Soups are so entrenched in my cultural heritage that even my Dad, who generally tends to stay away from the kitchen, cooks soups. Potato and onion is his best, although my Mum makes a stunning cream of leek soup with croutons that is so delicious and smooth it would have to rank equal first. But then again – for me at least, another equal first would have to be mushroom soup, simply because I love mushrooms.
I grew up going wild mushroom picking in the woods in Autumn ever since I could walk (nice jumpsuit ↑, not). We’d stay up late cleaning, pickling, cooking and drying all the different varieties for use during Winter. My favourite ‘fast food’ has always been zapiekanka, which is a grilled cheese and mushroom baguette sold around my home town from those hole-in-the-wall outlets. And I always looked forward to savouring clear dried porcini soup on Christmas Eve.
It is therefore no surprise that I like to add mushrooms to the classic potato and leek soup, which combines both of my parents’ best soup recipes. The flavour and texture of mushrooms brings the whole dish together. I use both button and dried porcini mushrooms, as the latter are more intense in flavour and bring back memories of fresh porcinis air-drying in my Mum’s kitchen.

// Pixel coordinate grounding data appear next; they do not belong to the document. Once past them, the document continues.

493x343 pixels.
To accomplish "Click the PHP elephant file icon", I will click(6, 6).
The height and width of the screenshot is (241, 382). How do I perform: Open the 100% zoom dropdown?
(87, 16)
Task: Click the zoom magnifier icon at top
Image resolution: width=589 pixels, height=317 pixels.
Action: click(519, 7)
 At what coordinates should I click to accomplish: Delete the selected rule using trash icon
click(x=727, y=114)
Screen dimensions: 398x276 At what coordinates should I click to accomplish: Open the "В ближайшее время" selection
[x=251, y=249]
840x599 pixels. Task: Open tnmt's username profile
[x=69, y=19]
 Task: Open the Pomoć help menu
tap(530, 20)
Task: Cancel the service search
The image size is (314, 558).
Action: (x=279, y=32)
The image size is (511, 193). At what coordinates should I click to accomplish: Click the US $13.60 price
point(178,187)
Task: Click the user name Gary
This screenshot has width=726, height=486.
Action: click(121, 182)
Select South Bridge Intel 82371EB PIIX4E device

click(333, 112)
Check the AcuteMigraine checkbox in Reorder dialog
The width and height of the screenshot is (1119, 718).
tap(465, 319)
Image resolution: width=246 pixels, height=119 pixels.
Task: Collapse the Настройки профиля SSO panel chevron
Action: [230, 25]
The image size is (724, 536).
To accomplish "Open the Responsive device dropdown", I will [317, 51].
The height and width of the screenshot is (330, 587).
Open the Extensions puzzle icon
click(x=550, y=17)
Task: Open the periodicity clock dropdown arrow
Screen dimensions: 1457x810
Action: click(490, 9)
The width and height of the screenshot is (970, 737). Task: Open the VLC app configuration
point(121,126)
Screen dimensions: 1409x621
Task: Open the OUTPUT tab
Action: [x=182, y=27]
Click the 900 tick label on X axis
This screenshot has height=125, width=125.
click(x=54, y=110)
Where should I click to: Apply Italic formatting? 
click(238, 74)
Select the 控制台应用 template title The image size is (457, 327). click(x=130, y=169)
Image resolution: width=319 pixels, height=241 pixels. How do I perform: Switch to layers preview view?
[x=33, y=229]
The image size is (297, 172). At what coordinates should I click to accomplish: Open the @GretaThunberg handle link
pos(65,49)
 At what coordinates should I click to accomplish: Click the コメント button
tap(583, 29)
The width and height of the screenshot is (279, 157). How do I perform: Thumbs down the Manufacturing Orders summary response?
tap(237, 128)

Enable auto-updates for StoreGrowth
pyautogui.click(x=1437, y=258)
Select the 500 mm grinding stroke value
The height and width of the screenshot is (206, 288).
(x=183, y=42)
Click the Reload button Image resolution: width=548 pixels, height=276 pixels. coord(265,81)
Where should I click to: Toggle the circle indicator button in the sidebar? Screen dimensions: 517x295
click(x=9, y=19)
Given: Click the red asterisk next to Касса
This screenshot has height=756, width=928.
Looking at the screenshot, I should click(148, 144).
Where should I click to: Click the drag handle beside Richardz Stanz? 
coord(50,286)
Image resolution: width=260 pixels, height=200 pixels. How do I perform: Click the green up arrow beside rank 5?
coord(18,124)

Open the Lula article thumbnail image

Considering my love of cheese and mushroom toasties, it is only adequate that I serve the soup with cheesy bread stick as the perfect accompaniament to this heart and soul-warming dish.
- 50g dried porcini
- 1 tbsp butter
- 1 brown onion, chopped finely
- 250g sliced button mushrooms
- 2 leeks, white parts only, sliced
- 6 cups of vegetable stock or chicken stock
- 3 large washed potatoes, diced into 2cm cubes
- ½ cup milk of choice
- salt and pepper to taste
- 2 white sourdough rolls, cut in half or 4 slices sourdough bread or gluten-free bread
- 4 tbsp grated pecorino cheese // cheddar or gouda
- 4 tsp dried Italian herbs
- Shred porcinis into pea-sized pieces and place in a small bowl. Cover with cold water and stand while you start on the soup.
- Heat butter in a large stockpot. Add onion and leeks. Cook stirring until translucent and lightly browned. Add button mushrooms and stir well. When slightly browned, add stock and bring to the boil, then add potatoes.
- The poricinis should be soft now and can be added to the soup, along with the water they were soaking in. Note: there may be some sediment (sand and dust) sitting at the bottom of the soaking water, so just pour it in gently into the pot discarding any 'murky' water.
- Cook until the potatoes are soft (20 minutes). Add milk and cook for further 5 minutes. Season with salt and pepper. Using a soup ladle, smash the potatoes gently ensuring that some cubes retain their shape. Turn off the heat and allow to cool slightly before serving.
- To make cheesy herb bread simply mix cheese and herbs in a small bowl, layer on bread and grill until the cheese melts.